We were lucky enough to take a cooking class in Chiang Mai where we learned the traditional way of making this delicious noodle-based dish. Upon returning home (and waiting an appropriate amount of time, since we were a bit fed up of Thai food in the weeks following our trip) we decided it was time to put those cooking skills to use! I was able to find most of the necessary ingredients in my regular market; I began by chopping the bean sprouts, scallions, garlic, chicken and tofu:
Then I put on the noodles to boil while heating up the skillet.

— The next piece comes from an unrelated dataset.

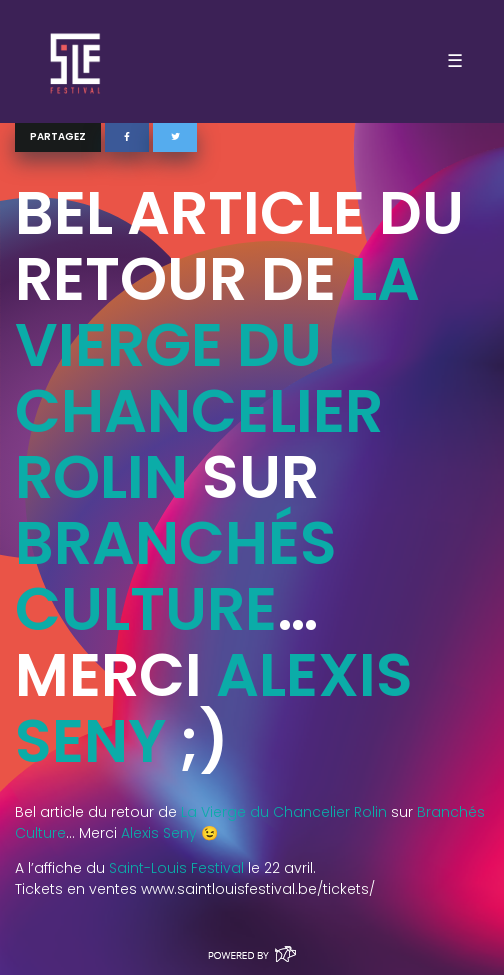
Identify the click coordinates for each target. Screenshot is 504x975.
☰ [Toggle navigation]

The noodles should only take a few minutes to cook, so keep an eye on them!
This process of cooking it all up takes a little finesse and pay attention, cause it happens fast:
First, heat regular vegetable or canola oil over low heat, then throw in the garlic to flavor the oil. Then add the chicken and tofu, cook for about one minute. Next break an egg (if you’re into that sort of thing) and add oyster sauce and fish sauce, then crank up the heat. Now, add the noodles to the mix, followed immediately by a tablespoon on water. This is a very important step, but a little scary. Do not be afraid! Forge ahead and add the rest of the veggies. Give it a stir or two and BAM! It’s done.
The entire process only takes about 5 minutes once the pan is hot and it is well worth it. This dish is traditionally garnished with peanuts, red pepper flakes and lime. All of that, as always, is completely up to you!
What’s your favorite Thai or Asian dish?